* [Problems to work on]
**a)** List every person named in the article on Troy Tulowitzki's injury, one per line.
**b)** Please repeat the part of the article on Troy Tulowitzki's injury starting at "As Ben Nicholson-Smith" and ending at "in serious doubt.".

Toronto Blue Jays shortstop Troy Tulowitzki is seemingly out for the remainder of the season with an injury. Yet, is the damage a tragedy or a blessing?

Nobody would wish an injury on any player, especially one who has earned the respect of MLB fans like Troy Tulowitzki for 12 seasons. However, the way the Toronto Blue Jays have tried to build an offense over the last few seasons has been flawed to a degree, making the Tulowitzki injury unfortunate but not too fatal.

As Ben Nicholson-Smith of Rogers Sportsnet reported on Twitter, Tulowitzki was moved to the 60-day DL, putting the rest of his season in serious doubt.

The five-time All Star, two-time Gold Glove winner and two-time Silver Slugger winner was brought to Toronto through a trade with the Colorado Rockies, when the Blue Jays realized their shortstop at the time, Jose Reyes, could not play the position well enough for the team to make a playoff run. The Rockies had a youngster coming through the ranks to fill in for Tulowitzki, so he and his remaining contract of $129 million became expendable.

The Blue Jays saw it as a great investment, as Tulo was playing shortstop like a vacuum that could suck up any ground ball and fire it to first base from anywhere on the field in time to get the out. His bat in Colorado was not too bad, either. At the time of the trade, Tulowitzki was hitting .300 with 12 home runs and 53 RBI. His average was never below .280 since 2008, so the thought was that the Rogers Centre would act as a launching pad for Tulowitzki, almost as good as the park in Colorado.

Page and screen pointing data
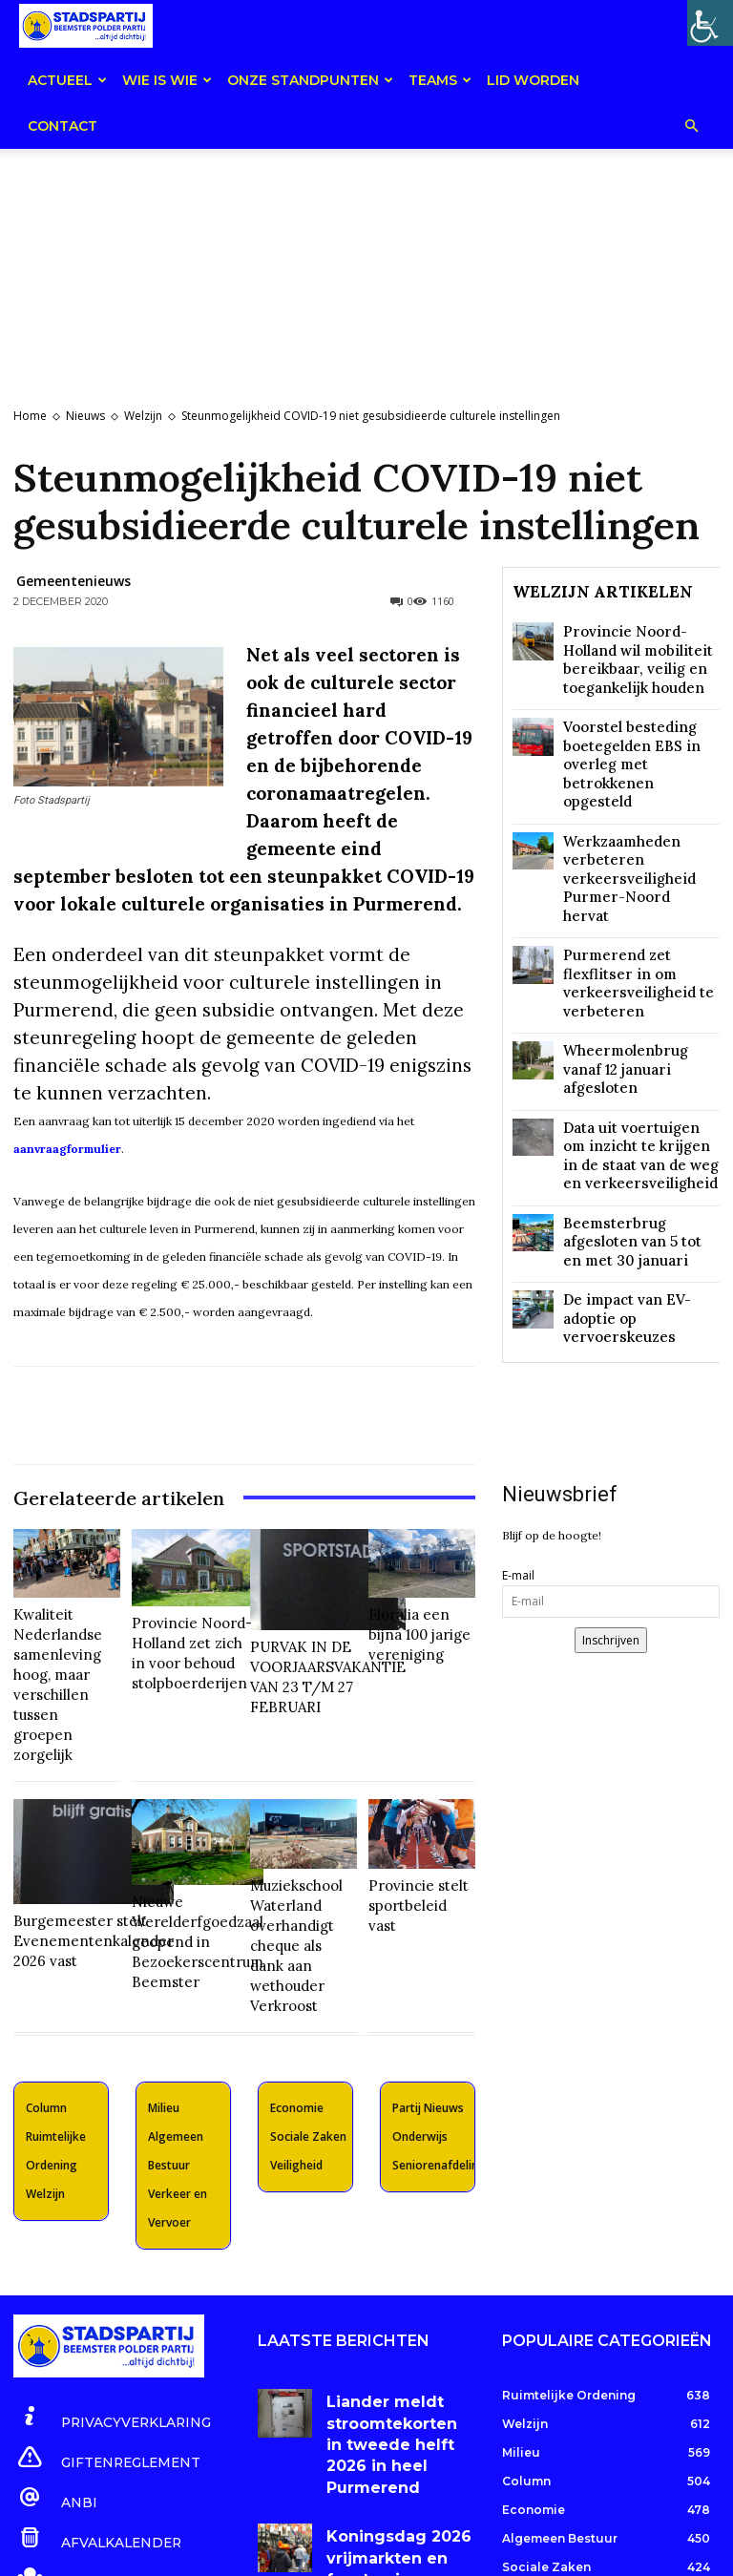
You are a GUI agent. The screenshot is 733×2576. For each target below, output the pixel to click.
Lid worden (533, 80)
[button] (691, 127)
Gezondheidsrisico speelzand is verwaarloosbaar (375, 2452)
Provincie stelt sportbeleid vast (411, 1827)
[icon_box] (99, 2309)
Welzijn (143, 416)
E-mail (518, 1360)
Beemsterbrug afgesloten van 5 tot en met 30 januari (636, 1063)
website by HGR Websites (463, 2552)
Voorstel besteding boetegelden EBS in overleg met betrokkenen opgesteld (640, 725)
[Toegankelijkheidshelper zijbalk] (710, 23)
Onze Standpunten (310, 80)
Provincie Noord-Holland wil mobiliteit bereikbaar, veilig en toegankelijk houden (634, 651)
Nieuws (85, 416)
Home (30, 416)
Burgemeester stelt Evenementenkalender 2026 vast (74, 1844)
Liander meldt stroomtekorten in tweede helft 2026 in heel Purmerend (394, 2310)
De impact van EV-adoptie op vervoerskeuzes (635, 1115)
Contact (62, 126)
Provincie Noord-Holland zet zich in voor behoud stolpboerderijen (182, 1635)
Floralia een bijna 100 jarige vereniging (415, 1627)
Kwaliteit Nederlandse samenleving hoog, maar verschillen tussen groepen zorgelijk (65, 1651)
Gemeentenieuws (73, 581)
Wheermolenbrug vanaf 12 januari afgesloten (635, 930)
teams (439, 80)
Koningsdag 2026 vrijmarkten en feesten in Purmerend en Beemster (392, 2384)
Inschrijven (610, 1425)
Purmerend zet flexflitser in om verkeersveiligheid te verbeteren (641, 871)
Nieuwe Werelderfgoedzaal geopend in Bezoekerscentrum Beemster (185, 1851)
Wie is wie (167, 80)
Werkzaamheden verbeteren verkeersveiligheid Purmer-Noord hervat (641, 798)
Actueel (67, 80)
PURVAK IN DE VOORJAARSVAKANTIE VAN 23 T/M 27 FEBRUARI (314, 1650)
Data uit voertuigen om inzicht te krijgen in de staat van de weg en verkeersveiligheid (640, 997)
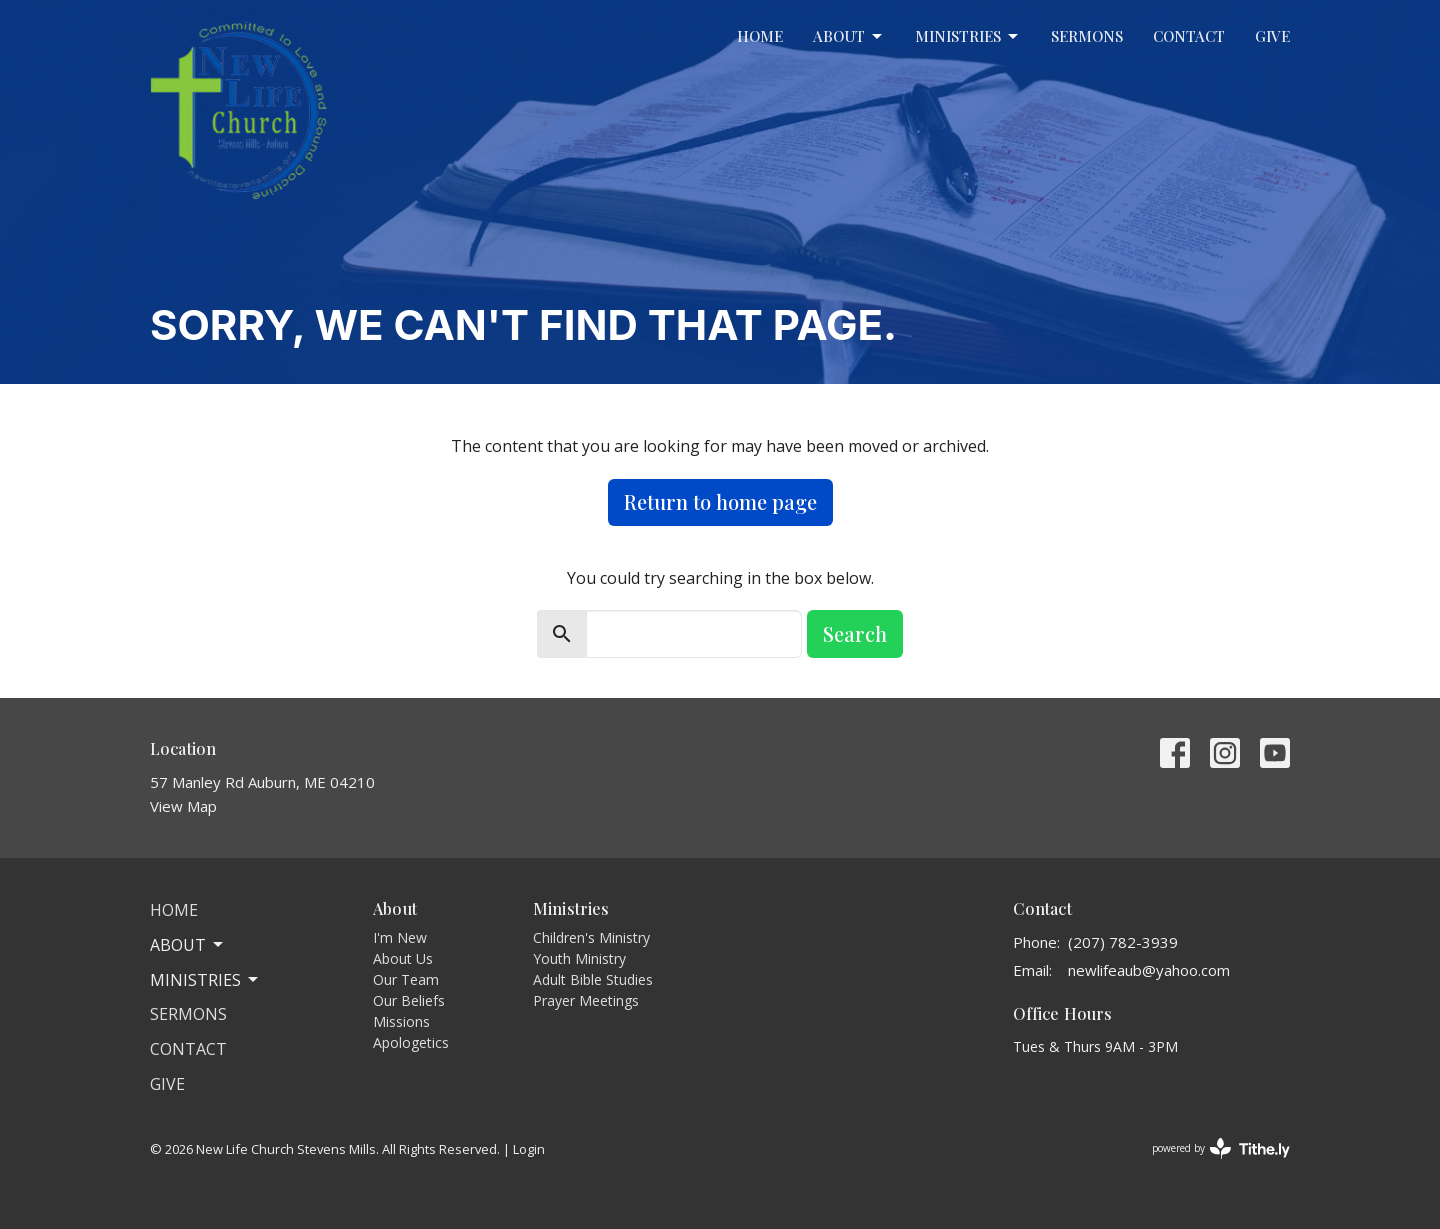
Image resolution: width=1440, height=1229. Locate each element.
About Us (403, 958)
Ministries (968, 36)
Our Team (406, 979)
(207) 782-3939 (1123, 942)
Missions (401, 1021)
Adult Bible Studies (593, 979)
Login (529, 1149)
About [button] (188, 945)
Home (760, 36)
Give (1272, 36)
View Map (183, 806)
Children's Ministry (591, 937)
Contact (1189, 36)
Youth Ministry (579, 958)
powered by (1221, 1148)
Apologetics (411, 1042)
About (849, 36)
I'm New (400, 937)
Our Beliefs (409, 1000)
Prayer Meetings (586, 1000)
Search (855, 633)
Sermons (1087, 36)
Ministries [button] (205, 980)
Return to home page (720, 501)
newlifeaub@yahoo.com (1149, 970)
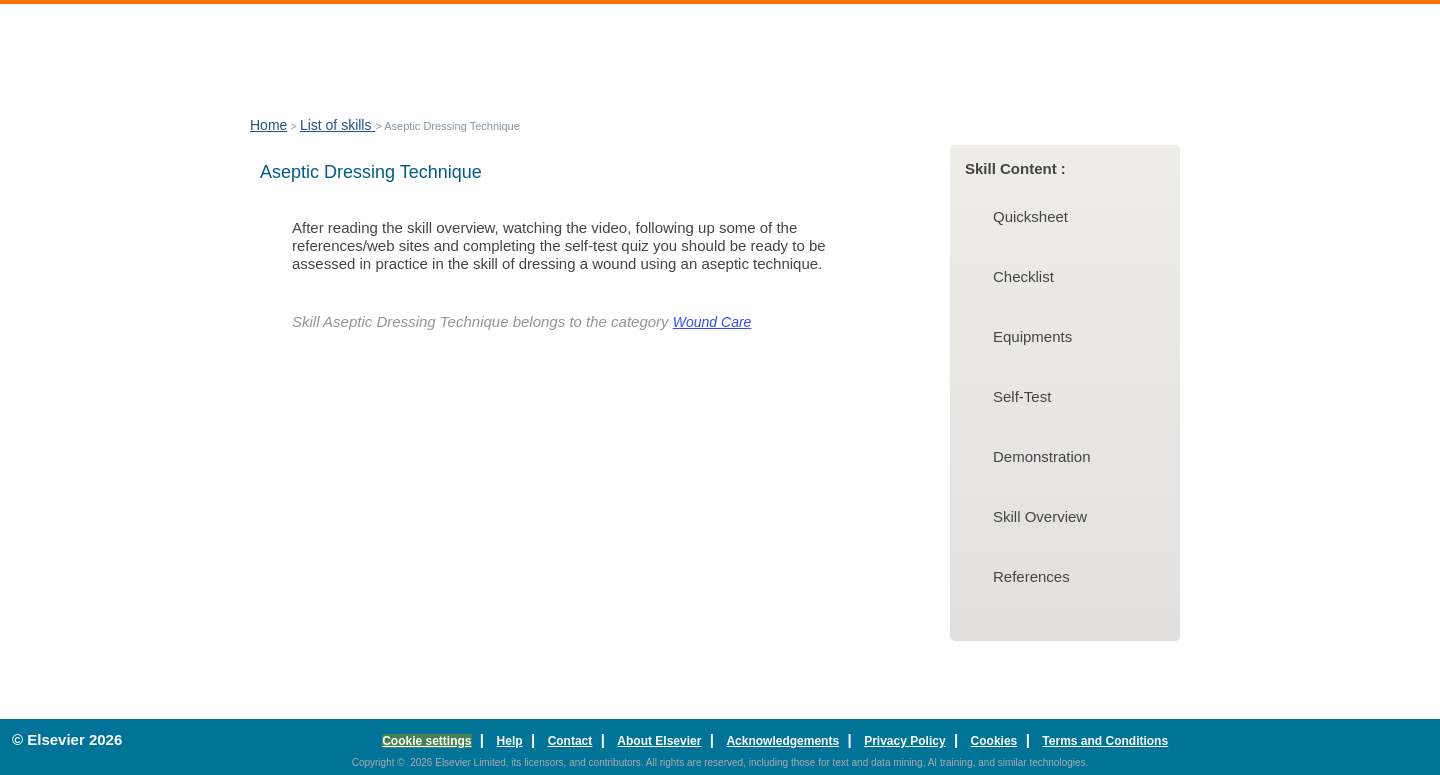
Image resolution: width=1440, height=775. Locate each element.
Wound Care (712, 322)
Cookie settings (426, 741)
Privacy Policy (904, 741)
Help (510, 741)
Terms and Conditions (1105, 741)
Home (268, 125)
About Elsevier (659, 741)
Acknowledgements (782, 741)
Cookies (994, 741)
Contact (570, 741)
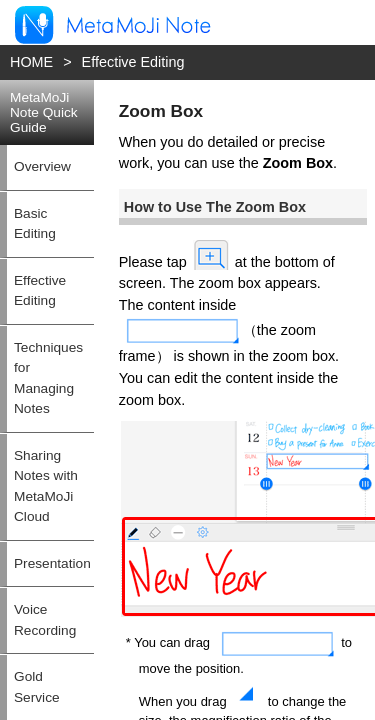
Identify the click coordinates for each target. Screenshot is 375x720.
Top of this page (331, 641)
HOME (25, 59)
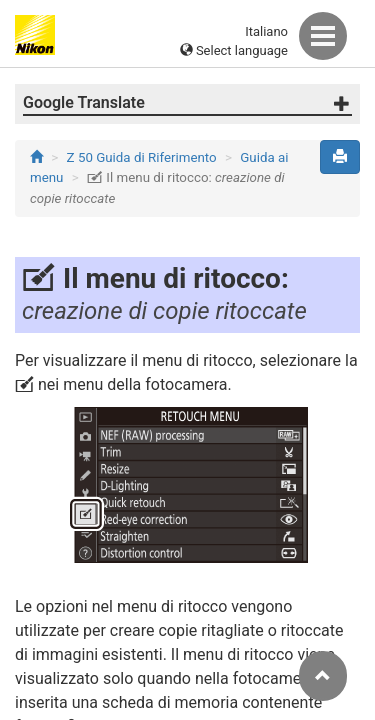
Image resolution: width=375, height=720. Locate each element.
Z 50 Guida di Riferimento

* [Solutions to the exercise]
**a)**
Troy Tulowitzki
Ben Nicholson-Smith
Jose Reyes

**b)**
As Ben Nicholson-Smith of Rogers Sportsnet reported on Twitter, Tulowitzki was moved to the 60-day DL, putting the rest of his season in serious doubt.